Salah satu sisi gelap
dari ketidakmampuan menegakkan hukum adalah semakin berkurangnya rasa percaya
masyarakat terhadap lembaga-lembaga negara, termasuk lembaga peradilan. Sebuah
hukum yang tidak ditegakkan tidak hanya merugikan korban, tetapi juga merusak
tatanan sosial yang selama ini telah dibangun dengan penuh usaha.
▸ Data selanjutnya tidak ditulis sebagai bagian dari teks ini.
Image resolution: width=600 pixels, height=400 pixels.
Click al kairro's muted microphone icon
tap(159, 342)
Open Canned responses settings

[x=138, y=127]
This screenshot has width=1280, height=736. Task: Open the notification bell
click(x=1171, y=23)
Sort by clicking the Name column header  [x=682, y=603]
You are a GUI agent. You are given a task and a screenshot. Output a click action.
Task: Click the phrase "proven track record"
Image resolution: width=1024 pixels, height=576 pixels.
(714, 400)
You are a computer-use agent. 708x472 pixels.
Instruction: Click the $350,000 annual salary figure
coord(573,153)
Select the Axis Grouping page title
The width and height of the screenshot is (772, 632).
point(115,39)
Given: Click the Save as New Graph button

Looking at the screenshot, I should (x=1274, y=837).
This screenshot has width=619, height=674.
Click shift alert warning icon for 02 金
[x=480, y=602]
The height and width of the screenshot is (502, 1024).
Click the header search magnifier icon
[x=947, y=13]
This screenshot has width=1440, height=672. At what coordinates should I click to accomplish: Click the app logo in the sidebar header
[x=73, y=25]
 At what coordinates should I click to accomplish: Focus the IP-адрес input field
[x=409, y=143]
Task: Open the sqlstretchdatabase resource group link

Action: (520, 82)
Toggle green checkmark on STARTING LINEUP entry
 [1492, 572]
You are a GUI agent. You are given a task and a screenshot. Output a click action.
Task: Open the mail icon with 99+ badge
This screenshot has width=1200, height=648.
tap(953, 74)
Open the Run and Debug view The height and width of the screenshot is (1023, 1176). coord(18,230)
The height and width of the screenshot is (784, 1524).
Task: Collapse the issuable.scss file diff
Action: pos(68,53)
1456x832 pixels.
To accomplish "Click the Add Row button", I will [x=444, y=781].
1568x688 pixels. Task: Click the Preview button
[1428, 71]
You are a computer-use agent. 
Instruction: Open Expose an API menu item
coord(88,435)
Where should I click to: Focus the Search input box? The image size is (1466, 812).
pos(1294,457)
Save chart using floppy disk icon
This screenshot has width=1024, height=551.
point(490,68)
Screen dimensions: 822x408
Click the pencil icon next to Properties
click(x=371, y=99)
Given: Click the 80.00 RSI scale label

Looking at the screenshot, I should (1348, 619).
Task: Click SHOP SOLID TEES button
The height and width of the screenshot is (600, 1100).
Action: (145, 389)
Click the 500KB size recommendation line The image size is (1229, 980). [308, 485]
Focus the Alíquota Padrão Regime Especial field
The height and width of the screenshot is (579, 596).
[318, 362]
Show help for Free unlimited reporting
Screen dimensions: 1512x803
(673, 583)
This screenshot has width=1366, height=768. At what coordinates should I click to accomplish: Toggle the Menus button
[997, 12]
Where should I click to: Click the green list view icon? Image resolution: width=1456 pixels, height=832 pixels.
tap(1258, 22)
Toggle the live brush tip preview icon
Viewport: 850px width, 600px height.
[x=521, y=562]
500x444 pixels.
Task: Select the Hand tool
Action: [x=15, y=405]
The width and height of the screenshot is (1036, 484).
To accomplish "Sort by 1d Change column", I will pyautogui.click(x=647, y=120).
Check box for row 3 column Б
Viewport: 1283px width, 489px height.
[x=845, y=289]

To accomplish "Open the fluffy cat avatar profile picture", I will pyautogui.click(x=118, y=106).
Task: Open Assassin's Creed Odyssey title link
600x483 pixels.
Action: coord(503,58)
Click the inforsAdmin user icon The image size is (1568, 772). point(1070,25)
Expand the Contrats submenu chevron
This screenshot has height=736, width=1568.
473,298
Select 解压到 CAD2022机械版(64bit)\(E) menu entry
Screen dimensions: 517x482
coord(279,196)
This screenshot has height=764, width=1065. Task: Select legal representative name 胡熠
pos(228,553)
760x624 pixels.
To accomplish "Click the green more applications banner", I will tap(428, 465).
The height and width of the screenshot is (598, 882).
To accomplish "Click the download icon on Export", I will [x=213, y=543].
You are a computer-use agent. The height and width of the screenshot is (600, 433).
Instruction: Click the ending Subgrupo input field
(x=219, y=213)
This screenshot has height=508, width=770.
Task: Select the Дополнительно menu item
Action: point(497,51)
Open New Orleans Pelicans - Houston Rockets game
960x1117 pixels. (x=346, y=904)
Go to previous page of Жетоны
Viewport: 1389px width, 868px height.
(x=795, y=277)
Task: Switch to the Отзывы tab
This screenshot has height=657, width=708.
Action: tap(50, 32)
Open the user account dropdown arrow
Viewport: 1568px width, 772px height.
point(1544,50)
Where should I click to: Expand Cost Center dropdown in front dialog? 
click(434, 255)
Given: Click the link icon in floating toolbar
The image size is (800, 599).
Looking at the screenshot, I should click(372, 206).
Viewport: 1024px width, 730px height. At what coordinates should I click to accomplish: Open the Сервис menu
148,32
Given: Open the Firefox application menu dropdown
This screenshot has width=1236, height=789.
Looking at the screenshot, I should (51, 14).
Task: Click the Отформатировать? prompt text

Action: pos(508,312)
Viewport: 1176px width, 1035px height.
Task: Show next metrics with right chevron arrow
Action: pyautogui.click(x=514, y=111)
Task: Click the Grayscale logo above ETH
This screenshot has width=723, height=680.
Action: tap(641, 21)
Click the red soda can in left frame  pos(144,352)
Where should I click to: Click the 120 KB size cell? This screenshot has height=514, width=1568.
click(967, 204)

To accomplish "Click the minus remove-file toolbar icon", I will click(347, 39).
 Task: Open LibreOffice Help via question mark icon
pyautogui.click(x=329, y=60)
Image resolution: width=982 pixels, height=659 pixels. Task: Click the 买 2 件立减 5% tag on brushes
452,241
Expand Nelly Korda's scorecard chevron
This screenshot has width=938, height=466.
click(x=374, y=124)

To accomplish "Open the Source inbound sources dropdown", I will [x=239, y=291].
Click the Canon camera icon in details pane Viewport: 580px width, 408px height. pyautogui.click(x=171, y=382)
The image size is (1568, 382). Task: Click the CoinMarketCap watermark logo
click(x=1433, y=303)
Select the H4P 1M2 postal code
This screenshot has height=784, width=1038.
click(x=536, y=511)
Masyarakat
akan merasa bahwa mereka tidak lagi memiliki perlindungan, dan dalam jangka
panjang, ini dapat berdampak buruk pada rasa aman dan kepercayaan terhadap
sistem hukum negara.
Sehingga, saat ini adalah saatnya bagi Kejaksaan Negeri
Tolitoli untuk menunjukkan bahwa mereka dapat mengembalikan kepercayaan publik,
dan bahwa hukum di Indonesia masih dapat diandalkan sebagai alat untuk
menegakkan keadilan. Eksekusi putusan ini harus menjadi bukti bahwa keadilan
masih hidup, bahwa hukum tidak mengenal kompromi, dan bahwa setiap orang, tanpa
memandang status atau kedudukan, berhak mendapatkan perlindungan dan keadilan
yang setara di hadapan hukum.
Inilah saatnya untuk
menunjukkan bahwa keadilan bukanlah kata-kata kosong, melainkan sebuah tindakan
nyata. Saatnya untuk membuktikan bahwa hukum adalah penjaga yang adil bagi
semua lapisan masyarakat, tanpa terkecuali. Eksekusi terhadap Kepala Desa
Bajugan ini adalah simbol dari keberanian hukum untuk melawan ketidakadilan dan
menunjukkan bahwa hukum tetap berdiri tegak, bahkan di tengah godaan kekuasaan.